Port Sudan, Sudan — Sudan’s paramilitary forces killed 75 people in a drone strike that hit a mosque at a camp for displaced people in Darfur on Friday, an aid group operating at the site said. The strike came as the paramilitary Rapid Support Forces (RSF) pushed to oust the army from the Darfur region’s main city, El-Fasher.
According to the Emergency Response Room group at the Abu Shouk camp, a drone struck a mosque. “The bodies were retrieved from the rubble of the mosque,” the group said in a statement.
Sudan’s vicious civil war intensified as it entered its third year, with civilian deaths, including summary executions, and ethnic violence rising during the first six months of 2025, a United Nations report said on Friday.
“Sudan’s conflict is a forgotten one, and I hope that my office’s report puts the spotlight on this disastrous situation where atrocity crimes, including war crimes, are being committed,” U.N. human rights chief Volker Turk said in a statement accompanying the report by his office.
People hold flags and placards during a rally called by Sudan’s Popular Front for Liberation and Justice, in Port Sudan, Sudan, April 24, 2025, to denounce the siege imposed by the paramilitary Rapid Support Forces (RSF) on El-Fasher city and express support for its residents. / Credit: AFP/Getty
Since April 2023, Sudan has been gripped by a brutal war between the regular armed forces and the paramilitary RSF.

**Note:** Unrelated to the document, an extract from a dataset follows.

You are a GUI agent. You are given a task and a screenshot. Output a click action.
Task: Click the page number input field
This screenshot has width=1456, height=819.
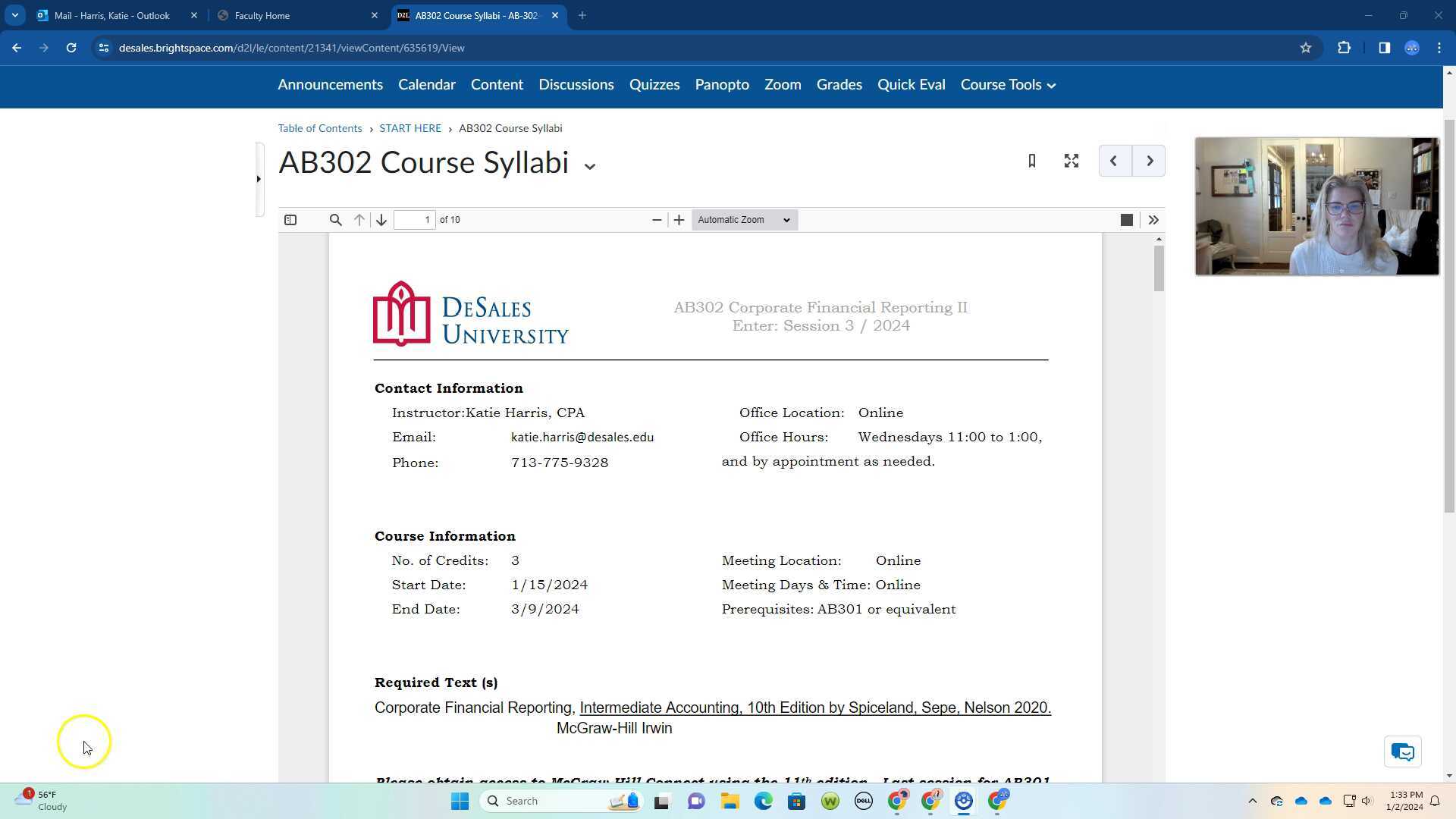pos(416,220)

The conflict has killed tens of thousands, displaced millions and created what the United Nations has called one of the world’s worst humanitarian crises.
The war has effectively split the country, with the army holding the north, east and center, while the RSF dominates parts of the south and nearly all of the western Darfur region.
Efforts to broker a ceasefire between warring parties have so far failed.
Friday’s report said that the rate of civilian deaths has increased, with 3,384 civilians dying in the first six months of 2025, a figure that represented 80% of the 4,238 civilian deaths in 2024.
An aerial view of Goz al-Haj Camp, where civilians fleeing the civil war in Sudan complain of mistreatment by the Rapid Support Forces (RSF), who they say displaced them as they struggle to survive the cold and a food crisis in Shendi city, north of Khartoum, Sudan, Dec. 25, 2024. / Credit: Osman Bakir/Anadolu/Getty
“Several trends remained consistent during the first half of 2025: a continued pervasiveness of sexual violence, indiscriminate attacks, and the widespread use of retaliatory violence against civilians, particularly on an ethnic basis, targeting individuals accused of ‘collaboration’ with opposing parties,” it said.
New trends include the use of drones, including in attacks on civilian sites and in the north and east of the country, which have up to now been largely spared by the war, it said.
“The increasing ethnicization of the conflict, which builds on longstanding discrimination and inequalities, poses grave risks for longer-term stability and social cohesion within the country,” rights chief Turk warned, urging countries to use their influence to stop the conflict.
“Many more lives will be lost without urgent action to protect civilians and without the rapid and unhindered delivery of humanitarian aid,” he said.